Music As A Weapon
I did stay home to watch the Oscars last night, being a John Stewart fan. I immediately noticed that, this year, at the VERY SECOND the award recipient got to the mic, the orchestra started a very soft ballad. At first I thought it was residual sound from some other source (an unusually well-orchestrated cell phone? inside my failing brain?). But when Tom Hanks came out to "help demonstrate this year's new tactic for shortening speeches", my initial suspicion was confirmed: They were using music to frighten people into shutting up! (for those of you who missed it, the Hanks bit had him start to blab too long, causing a 10-member mobile tactical orchestral strike force to ascend from the pit and surroung Hanks, threatening him. The climax was when Hanks was literally smashed over the head with, Stewart later pointed out, a viola. (I did enjoy Stewart's acknowleding of the live orchestra. He pointed out that they had been "down there" for two weeks, offered them a candy bar and surmised that they "must have eaten the 3rd trombone player" out of desperation!)
This brought to mind a recent news item in our own Bergen Record. It said that yet another town (in the US somewhere) was going to try piping Mozart and Beethoven into their city park to try to stop the drug dealing going on there. The article stated that this method had been used before by numerous towns with, it was implied, some success. Hmmmm...

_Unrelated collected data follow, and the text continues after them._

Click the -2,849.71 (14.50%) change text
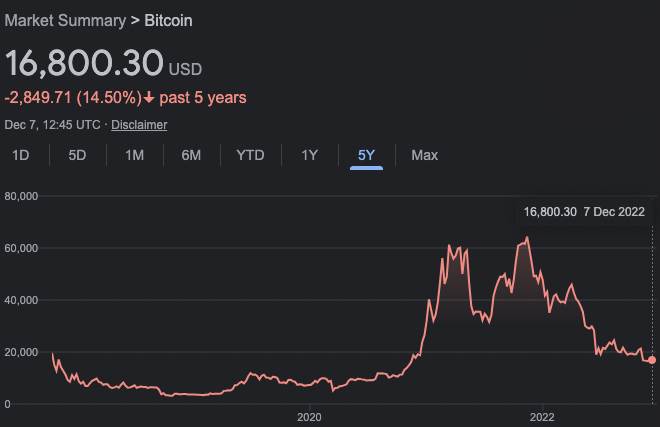Screen dimensions: 660x427 click(x=71, y=98)
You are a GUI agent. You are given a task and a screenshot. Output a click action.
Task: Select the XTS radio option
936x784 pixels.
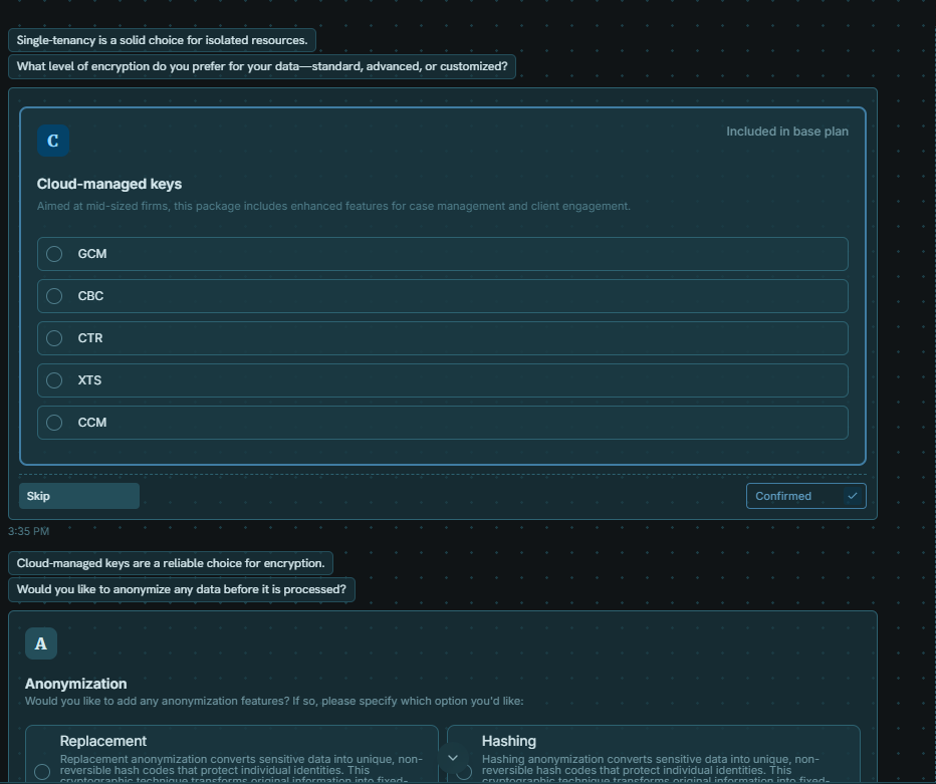pos(55,380)
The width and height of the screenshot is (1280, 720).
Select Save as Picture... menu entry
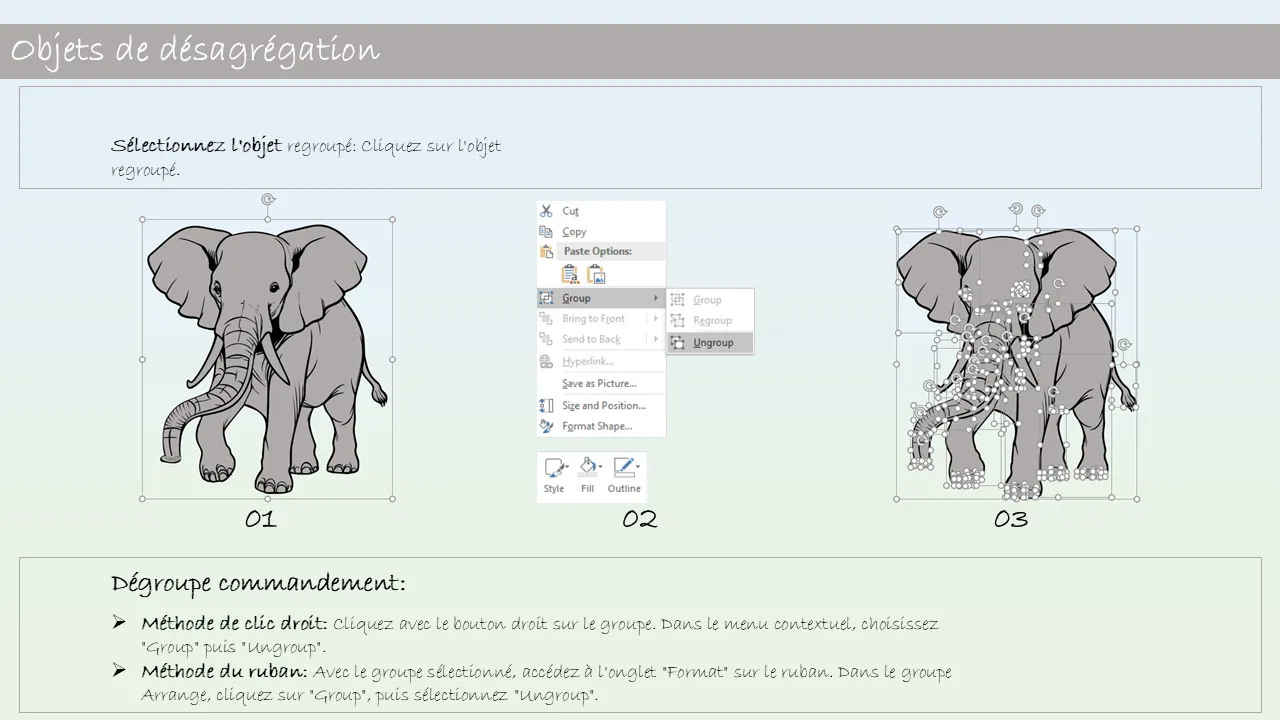pyautogui.click(x=598, y=384)
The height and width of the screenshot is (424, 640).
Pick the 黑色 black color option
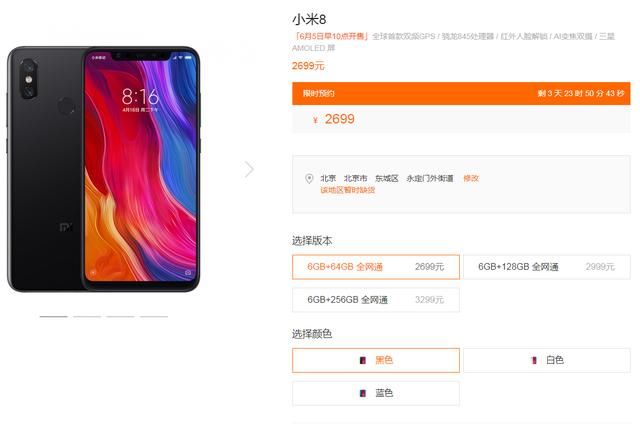tap(376, 360)
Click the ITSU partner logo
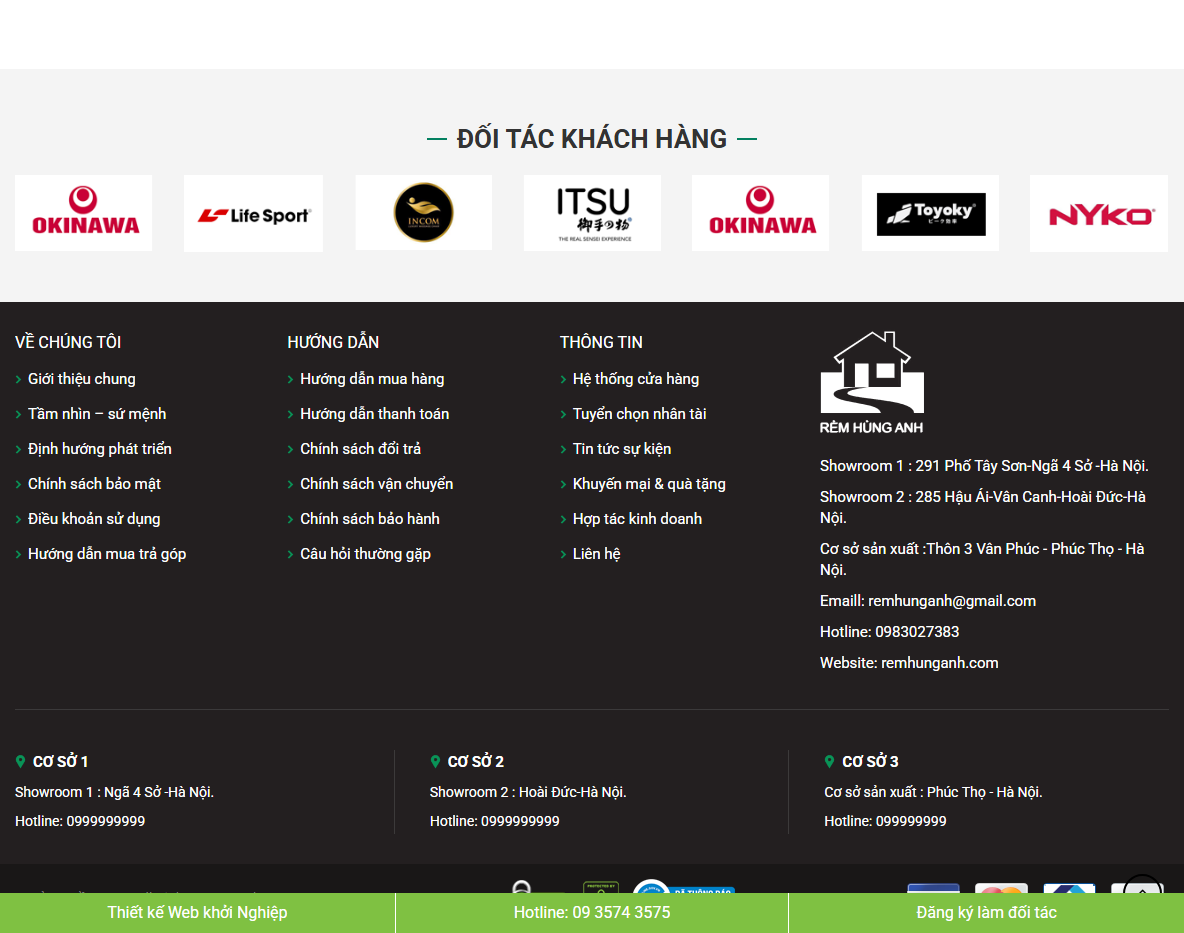The width and height of the screenshot is (1184, 933). tap(592, 212)
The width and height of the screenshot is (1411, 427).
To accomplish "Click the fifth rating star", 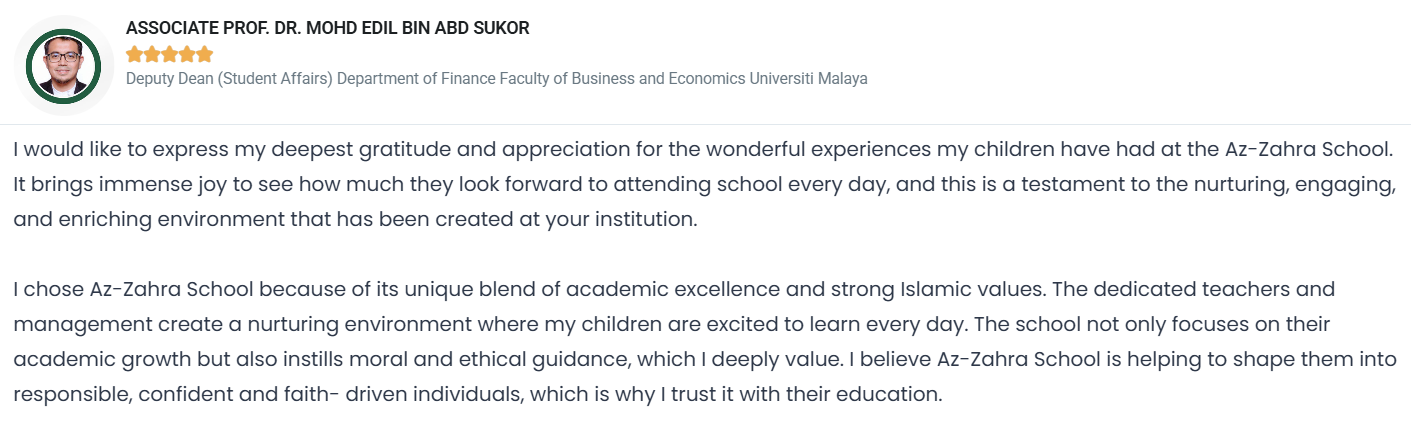I will coord(206,54).
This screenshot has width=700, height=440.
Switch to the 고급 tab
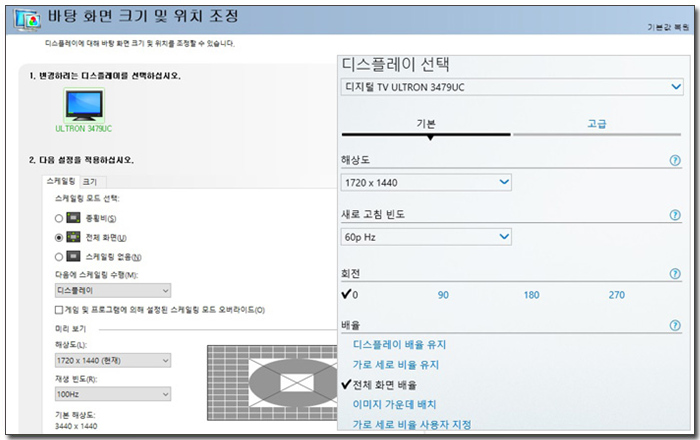(597, 124)
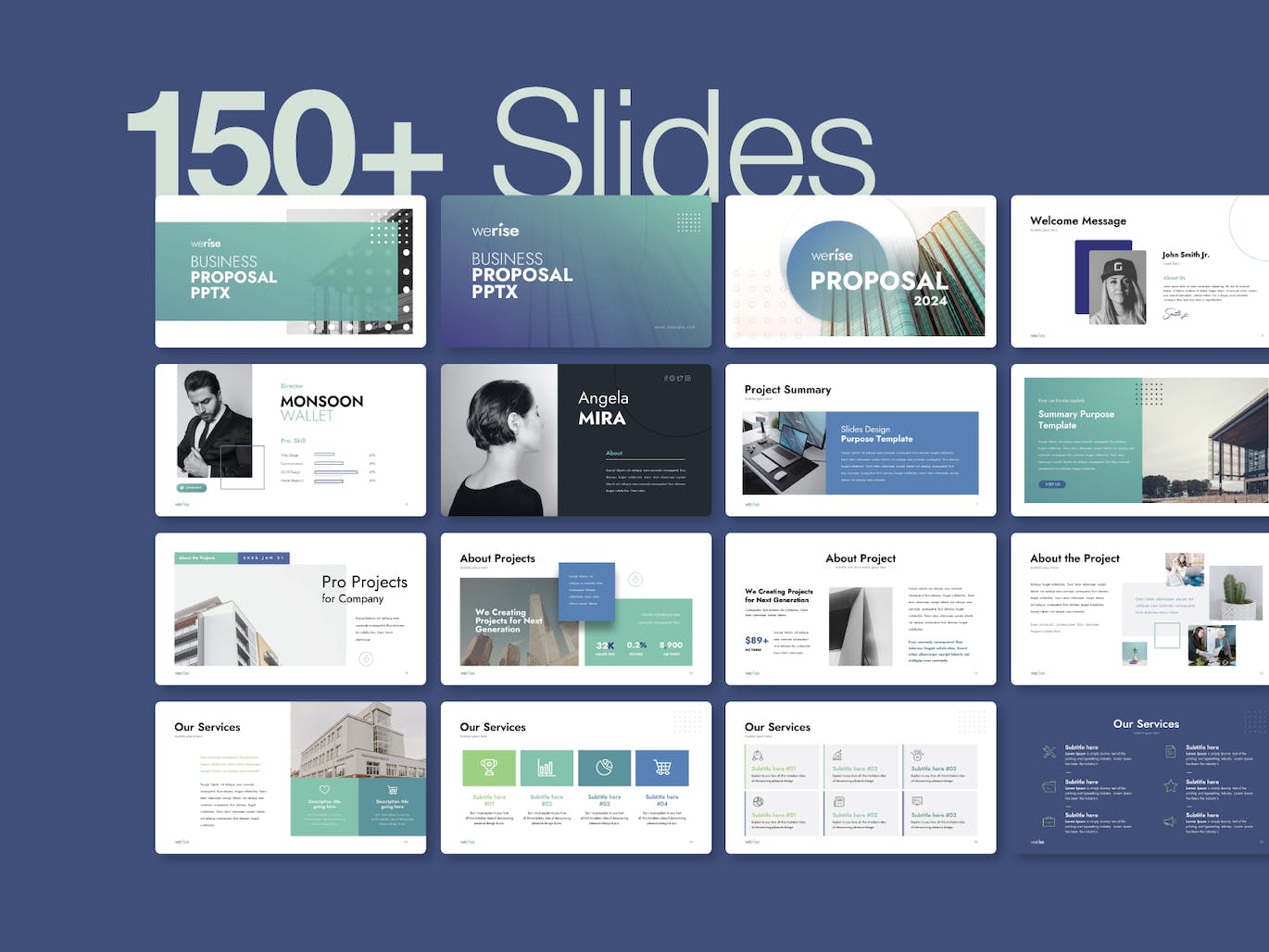Click the document icon on dark services slide
Screen dimensions: 1269x952
1171,752
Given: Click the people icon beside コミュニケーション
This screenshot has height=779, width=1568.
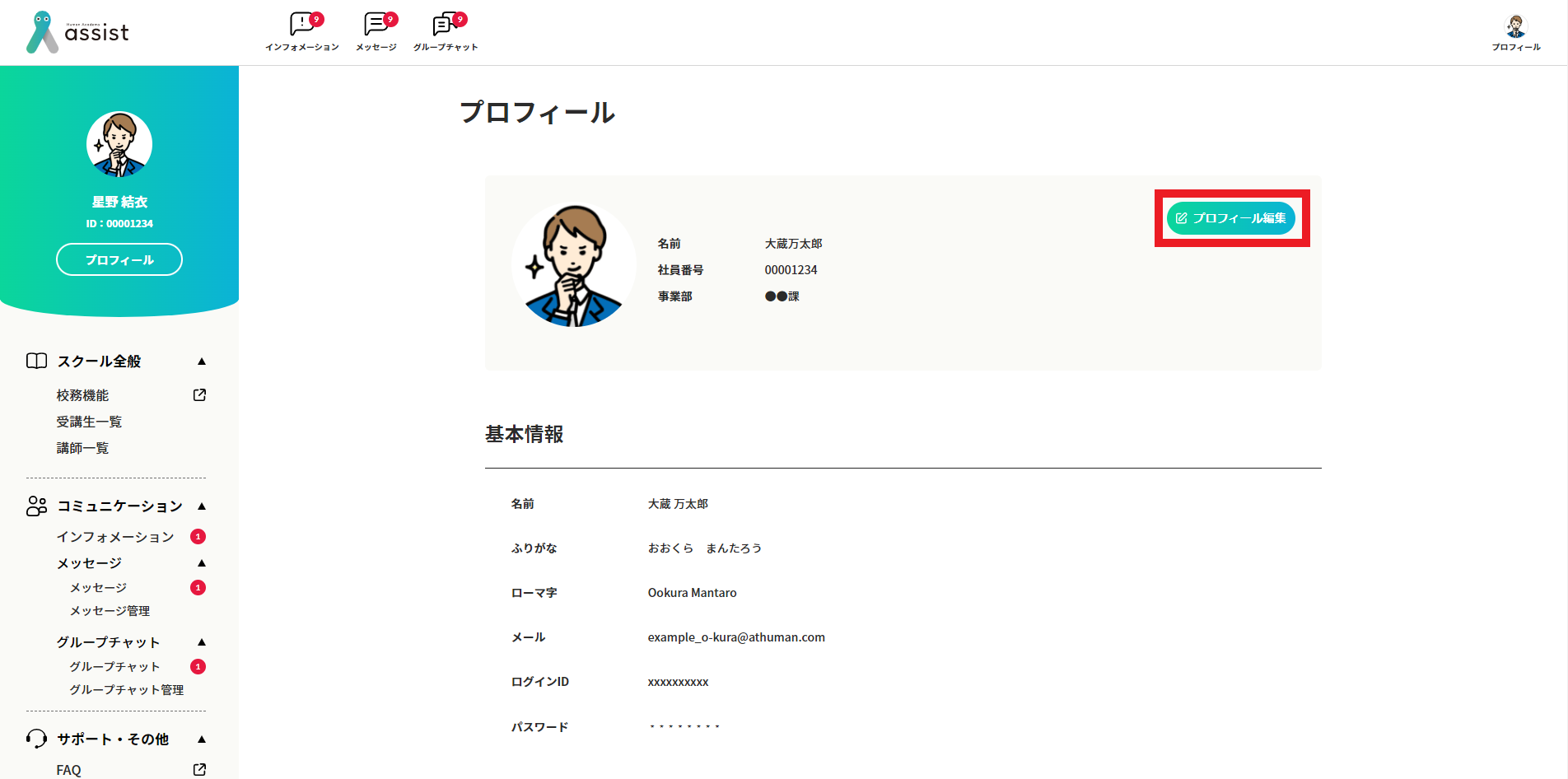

This caused thought about the nominees for Best Original Score, a medley of which Itzhak Perlman was made to play. Mr. Perlman is capable of making the phone book sound like music and he nearly did the same for this medley of droning background fluff. When heard in comparison with what they allowed the orchestra to play behind the montage of great, sweeping epics (Copland, with actual tension, swells, crashes, melody, etc that made the segment MOVE!) it made me think that Hollywood, too, must view much of art music as a dangerous weapon. The "Best Original Score" was, even among unremarkable contenders, hands-down the most banal and cloying. I guess what I mean is that it seems as if soundtrack composers of Hollywood movies (and I suspect, others as well) are not encouraged to write music that actually registers on screen the way any other element of the production does.
So, in the interest of trying not to sound like an old crackpot, here are some exceptions: "Koyaanisqatsi/Powaqqatsi", "The Red Pony", "The Red Violin", "Amadeus", "Anatomy of a Murder" (where the sizzling soundtrack probably overwhelms the movie), "The Manchurian Candidate"(original), "Good Night and Good Luck", "The Man Who Knew Too Much"(original), "Romance With A DoubleBass".
Enjoy! Other candidates?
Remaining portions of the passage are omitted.